© ZAE Bayern

A lot of manufacturing processes in energy-intensive industry need temperatures of more than 1,500 Celsius – e.g. to make steel or ceramics. Wherever that sort of temperature is used, the surrounding area should stay nice and cool – as little heat as possible should be lost. The better the insulation, the less energy is needed to heat up the furnace and – of particular importance – to maintain the temperature inside the furnace.

The AeroFurnace research project is now developing a new composite material which could more than double the heat insulation efficiency in comparison to that of existing materials. This nanoporous carbon material could thus significantly cut the energy needs of specialised high-temperature furnaces. At the same time, the insulation doesn’t need to be thicker, which would reduce the useful volume of the furnace. At present, felt-based carbon materials are used in a zero-oxygen environment to insulate these high temperatures.

Dr Gudrun Reichenauer is coordinating the research project and heads the Nanomaterials Working Group at the Bavarian Center for Applied Energy Research. She is very encouraged by the results so far: 'In this project, we have been able to make the latest findings from the world of nanomaterials accessible to the market through intensive cooperation and thus set new standards in the field of thermal insulation materials,' she says.

Nanoporous carbons for more energy-efficient thermal insulation

Thermal insulation materials in blast furnaces need to be able to withstand the extreme heat without any problems. Previously, this has only been achieved by insulating materials which are also highly conductive of heat, i.e. which are good at transmitting heat. That is bad for energy efficiency. For this reason, the team of scientists is working on a specific group of materials: carbon aerogels, which offer particularly low heat conductivity. Aerogels can be made from various materials, such as silicates, metals and their oxides, polymers, biopolymers and carbonates. They are so porous that more than 90% of them consists of air or free space. This makes them very light. They are of low density, have a large internal surface and extremely low heat conductivity, and can help to make sparing use of natural resources like energy from natural gas and oil.

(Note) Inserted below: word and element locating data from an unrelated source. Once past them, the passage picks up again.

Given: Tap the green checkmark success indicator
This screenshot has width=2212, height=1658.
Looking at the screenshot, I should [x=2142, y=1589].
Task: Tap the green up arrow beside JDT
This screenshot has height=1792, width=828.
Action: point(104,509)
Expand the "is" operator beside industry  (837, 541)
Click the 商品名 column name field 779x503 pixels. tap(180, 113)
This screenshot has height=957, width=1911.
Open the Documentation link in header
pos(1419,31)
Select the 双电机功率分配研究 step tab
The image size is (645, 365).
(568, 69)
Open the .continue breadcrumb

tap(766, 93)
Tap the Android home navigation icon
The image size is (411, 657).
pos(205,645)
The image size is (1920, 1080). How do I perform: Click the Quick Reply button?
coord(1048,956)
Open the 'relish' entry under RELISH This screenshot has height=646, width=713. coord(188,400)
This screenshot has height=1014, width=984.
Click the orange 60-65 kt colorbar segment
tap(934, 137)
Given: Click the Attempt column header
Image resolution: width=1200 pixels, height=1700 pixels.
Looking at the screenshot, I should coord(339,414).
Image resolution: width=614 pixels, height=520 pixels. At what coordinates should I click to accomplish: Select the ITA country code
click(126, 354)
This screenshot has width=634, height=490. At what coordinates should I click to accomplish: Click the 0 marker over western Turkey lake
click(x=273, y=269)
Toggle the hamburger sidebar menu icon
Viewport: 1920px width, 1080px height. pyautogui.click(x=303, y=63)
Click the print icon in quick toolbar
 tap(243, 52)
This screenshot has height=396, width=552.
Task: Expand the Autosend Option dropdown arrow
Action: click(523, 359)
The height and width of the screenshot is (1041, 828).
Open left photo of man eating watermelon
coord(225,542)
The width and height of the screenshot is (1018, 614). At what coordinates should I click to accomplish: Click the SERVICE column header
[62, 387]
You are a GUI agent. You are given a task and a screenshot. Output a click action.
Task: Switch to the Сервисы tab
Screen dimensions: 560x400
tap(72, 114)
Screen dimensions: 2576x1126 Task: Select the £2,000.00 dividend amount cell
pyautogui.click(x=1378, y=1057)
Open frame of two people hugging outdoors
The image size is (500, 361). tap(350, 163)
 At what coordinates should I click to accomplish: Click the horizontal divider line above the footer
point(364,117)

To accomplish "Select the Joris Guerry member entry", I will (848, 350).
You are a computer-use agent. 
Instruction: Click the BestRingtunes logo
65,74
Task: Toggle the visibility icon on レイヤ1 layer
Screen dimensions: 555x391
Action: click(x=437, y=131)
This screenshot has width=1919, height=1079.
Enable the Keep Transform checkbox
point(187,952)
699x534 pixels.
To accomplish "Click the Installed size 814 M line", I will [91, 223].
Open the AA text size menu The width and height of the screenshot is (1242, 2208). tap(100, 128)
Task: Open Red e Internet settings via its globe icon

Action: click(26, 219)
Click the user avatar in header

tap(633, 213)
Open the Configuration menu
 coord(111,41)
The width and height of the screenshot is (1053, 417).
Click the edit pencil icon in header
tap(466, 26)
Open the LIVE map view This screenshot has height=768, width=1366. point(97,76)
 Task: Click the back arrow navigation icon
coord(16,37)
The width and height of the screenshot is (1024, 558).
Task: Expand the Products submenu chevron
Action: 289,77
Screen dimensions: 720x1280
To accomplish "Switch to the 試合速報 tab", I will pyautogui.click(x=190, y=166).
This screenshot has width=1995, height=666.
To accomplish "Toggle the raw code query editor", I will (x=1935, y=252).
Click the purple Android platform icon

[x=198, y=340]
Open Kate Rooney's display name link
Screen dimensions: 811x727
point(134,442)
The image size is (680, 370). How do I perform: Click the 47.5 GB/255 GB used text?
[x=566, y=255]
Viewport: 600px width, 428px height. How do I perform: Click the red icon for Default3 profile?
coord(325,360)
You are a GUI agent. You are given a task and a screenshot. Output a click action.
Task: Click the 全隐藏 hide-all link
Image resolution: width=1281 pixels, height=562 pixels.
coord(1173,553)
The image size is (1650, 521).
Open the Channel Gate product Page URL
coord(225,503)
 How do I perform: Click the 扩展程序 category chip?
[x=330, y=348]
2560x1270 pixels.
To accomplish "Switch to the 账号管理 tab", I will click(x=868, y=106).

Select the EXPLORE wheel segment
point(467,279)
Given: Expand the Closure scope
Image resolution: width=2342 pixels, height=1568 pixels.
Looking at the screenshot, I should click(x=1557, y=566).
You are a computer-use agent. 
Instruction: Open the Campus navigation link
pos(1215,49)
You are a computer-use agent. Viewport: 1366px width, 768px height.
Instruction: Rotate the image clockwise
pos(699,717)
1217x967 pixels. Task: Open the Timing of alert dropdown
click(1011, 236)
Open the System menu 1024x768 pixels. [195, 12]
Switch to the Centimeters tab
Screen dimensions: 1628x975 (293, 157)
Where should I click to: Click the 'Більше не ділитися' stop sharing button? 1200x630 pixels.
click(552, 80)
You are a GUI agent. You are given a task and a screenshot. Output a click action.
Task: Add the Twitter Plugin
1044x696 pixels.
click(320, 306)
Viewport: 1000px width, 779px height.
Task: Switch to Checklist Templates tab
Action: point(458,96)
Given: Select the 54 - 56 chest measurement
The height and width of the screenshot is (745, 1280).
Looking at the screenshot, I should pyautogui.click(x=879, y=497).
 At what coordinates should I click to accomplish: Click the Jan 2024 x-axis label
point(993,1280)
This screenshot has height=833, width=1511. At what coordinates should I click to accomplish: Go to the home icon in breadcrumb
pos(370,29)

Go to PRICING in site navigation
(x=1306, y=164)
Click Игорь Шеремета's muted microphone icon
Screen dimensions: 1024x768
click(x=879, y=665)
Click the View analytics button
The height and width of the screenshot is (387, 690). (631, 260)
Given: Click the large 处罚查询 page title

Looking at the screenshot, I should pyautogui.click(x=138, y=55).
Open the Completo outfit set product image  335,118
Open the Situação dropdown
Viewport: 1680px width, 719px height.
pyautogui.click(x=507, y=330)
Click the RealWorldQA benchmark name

Dr Thomas Kirschbaum, AeroFurnace project leader at carbon manufacturer SGL Carbon, believes that the new insulating material has a great future: 'In furnace simulations at the partner FCT, we have already been able to demonstrate what the new material can do: depending on the temperature programme, up to 40% of the required process energy can be saved with the new thermal insulation material. The potential of the new material is great.'

The carbon aerogels used in the AeroFurnace Project offer another advantage: their carbon nanostructure absorbs most of the heat radiation, which is chiefly responsible for transporting heat at high temperatures. For example, they can be used as super-insulating materials in particularly challenging fields, such as the automotive industry, insulation systems for buildings, and high-temperature applications.

New insulating material being tested in high-temperature furnaces

In the AeroFurnace research project, the scientists have already found out that the manufacture of the new thermal insulator can be mapped in the laboratory using simple technical processes, and can easily be scaled up. However, there is still a long way to go before the material can be used on an industrial scale.

Before the new materials can make their market breakthrough, we will need to know that they work in industry. However, studies under real-life conditions cannot be undertaken until the relevant manufacturing process can be implemented on a larger scale. The research funding is enabling the groups working on the project to tackle both tasks in parallel.

In the second half of the research project, the team of researchers aims to test the newly developed thermal insulation material in a high-temperature furnace and to compare it with a furnace of the same design which uses conventional insulation. As so as the manufacture of the new aerogel types has been tested sufficiently, their uses could also be trialled in other areas with a view to developing new products.

Aerogel clusters – from the research lab to the market

In order to advance the widespread use of aerogels in industry, several research projects funded by the Federal Ministry for Economic Affairs and Energy – including the AeroFurnace research project – have joined forces in the aerogel cluster.

The research cluster aims to develop a long-term strategy for the successful market launch of aerogels. Scientists say that there is a great deal of potential, because aerogels combine numerous characteristics in a way that no other class of material does: a high level of sound absorption with low heat conductivity and a low density with a large internal surface which makes them extremely light and pressure-resistant. So there are good prospects for the production of high-quality aerogels to pick up speed for use in a wide variety of applications.

The Federal Ministry for Economic Affairs and Energy is providing the AeroFurnace project with approximately €625,000 over a period of three and a half years.